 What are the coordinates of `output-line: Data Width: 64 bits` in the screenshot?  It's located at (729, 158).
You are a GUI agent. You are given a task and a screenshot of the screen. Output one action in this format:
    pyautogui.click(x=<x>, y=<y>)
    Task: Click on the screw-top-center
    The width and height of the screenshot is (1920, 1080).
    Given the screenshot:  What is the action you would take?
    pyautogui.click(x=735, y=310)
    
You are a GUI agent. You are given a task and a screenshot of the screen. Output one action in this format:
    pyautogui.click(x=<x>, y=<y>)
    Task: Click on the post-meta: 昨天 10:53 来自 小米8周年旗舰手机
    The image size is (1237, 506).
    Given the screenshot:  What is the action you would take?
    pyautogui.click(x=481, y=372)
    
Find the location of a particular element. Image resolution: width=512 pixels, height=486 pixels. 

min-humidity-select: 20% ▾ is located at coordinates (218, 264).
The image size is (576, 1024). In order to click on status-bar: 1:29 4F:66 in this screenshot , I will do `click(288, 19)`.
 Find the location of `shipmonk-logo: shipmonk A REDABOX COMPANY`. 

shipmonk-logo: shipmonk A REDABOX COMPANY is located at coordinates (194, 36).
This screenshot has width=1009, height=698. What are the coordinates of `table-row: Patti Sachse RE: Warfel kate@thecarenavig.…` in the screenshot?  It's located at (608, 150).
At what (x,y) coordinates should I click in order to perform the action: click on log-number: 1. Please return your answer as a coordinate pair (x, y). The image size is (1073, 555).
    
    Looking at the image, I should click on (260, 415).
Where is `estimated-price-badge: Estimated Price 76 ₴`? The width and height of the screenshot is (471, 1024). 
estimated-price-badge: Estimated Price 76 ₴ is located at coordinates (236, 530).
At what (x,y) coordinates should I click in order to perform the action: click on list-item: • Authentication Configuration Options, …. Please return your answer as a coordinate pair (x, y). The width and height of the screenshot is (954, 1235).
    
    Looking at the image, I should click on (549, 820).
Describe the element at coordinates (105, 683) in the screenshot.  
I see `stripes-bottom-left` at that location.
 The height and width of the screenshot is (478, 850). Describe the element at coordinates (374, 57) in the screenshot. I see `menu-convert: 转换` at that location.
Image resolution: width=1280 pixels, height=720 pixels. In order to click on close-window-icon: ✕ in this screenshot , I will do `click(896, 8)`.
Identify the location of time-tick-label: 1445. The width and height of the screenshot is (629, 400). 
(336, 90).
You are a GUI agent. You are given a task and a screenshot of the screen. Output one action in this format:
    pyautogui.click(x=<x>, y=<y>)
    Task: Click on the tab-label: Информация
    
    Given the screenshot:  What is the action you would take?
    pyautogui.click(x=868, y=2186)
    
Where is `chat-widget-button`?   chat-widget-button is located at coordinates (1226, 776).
◆ ◆ ◆ ◆ ◆
■ **Request**
Can you copy the listing above line for line, with no changes?

■ **Response**
 What are the coordinates of `output-line: Data Width: 64 bits` in the screenshot?  It's located at (729, 158).
You are a GUI agent. You are given a task and a screenshot of the screen. Output one action in this format:
    pyautogui.click(x=<x>, y=<y>)
    Task: Click on the screw-top-center
    The width and height of the screenshot is (1920, 1080).
    Given the screenshot:  What is the action you would take?
    pyautogui.click(x=735, y=310)
    
You are a GUI agent. You are given a task and a screenshot of the screen. Output one action in this format:
    pyautogui.click(x=<x>, y=<y>)
    Task: Click on the post-meta: 昨天 10:53 来自 小米8周年旗舰手机
    The image size is (1237, 506).
    Given the screenshot:  What is the action you would take?
    pyautogui.click(x=481, y=372)
    
Find the location of a particular element. Image resolution: width=512 pixels, height=486 pixels. 

min-humidity-select: 20% ▾ is located at coordinates (218, 264).
The image size is (576, 1024). In order to click on status-bar: 1:29 4F:66 in this screenshot , I will do `click(288, 19)`.
 Find the location of `shipmonk-logo: shipmonk A REDABOX COMPANY`. 

shipmonk-logo: shipmonk A REDABOX COMPANY is located at coordinates (194, 36).
This screenshot has width=1009, height=698. What are the coordinates of `table-row: Patti Sachse RE: Warfel kate@thecarenavig.…` in the screenshot?  It's located at (608, 150).
At what (x,y) coordinates should I click in order to perform the action: click on log-number: 1. Please return your answer as a coordinate pair (x, y). The image size is (1073, 555).
    
    Looking at the image, I should click on (260, 415).
Where is `estimated-price-badge: Estimated Price 76 ₴`? The width and height of the screenshot is (471, 1024). 
estimated-price-badge: Estimated Price 76 ₴ is located at coordinates (236, 530).
At what (x,y) coordinates should I click in order to perform the action: click on list-item: • Authentication Configuration Options, …. Please return your answer as a coordinate pair (x, y). The width and height of the screenshot is (954, 1235).
    
    Looking at the image, I should click on (549, 820).
Describe the element at coordinates (105, 683) in the screenshot.  
I see `stripes-bottom-left` at that location.
 The height and width of the screenshot is (478, 850). Describe the element at coordinates (374, 57) in the screenshot. I see `menu-convert: 转换` at that location.
Image resolution: width=1280 pixels, height=720 pixels. In order to click on close-window-icon: ✕ in this screenshot , I will do `click(896, 8)`.
Identify the location of time-tick-label: 1445. The width and height of the screenshot is (629, 400). 
(336, 90).
You are a GUI agent. You are given a task and a screenshot of the screen. Output one action in this format:
    pyautogui.click(x=<x>, y=<y>)
    Task: Click on the tab-label: Информация
    
    Given the screenshot:  What is the action you would take?
    pyautogui.click(x=868, y=2186)
    
Where is `chat-widget-button`?   chat-widget-button is located at coordinates (1226, 776).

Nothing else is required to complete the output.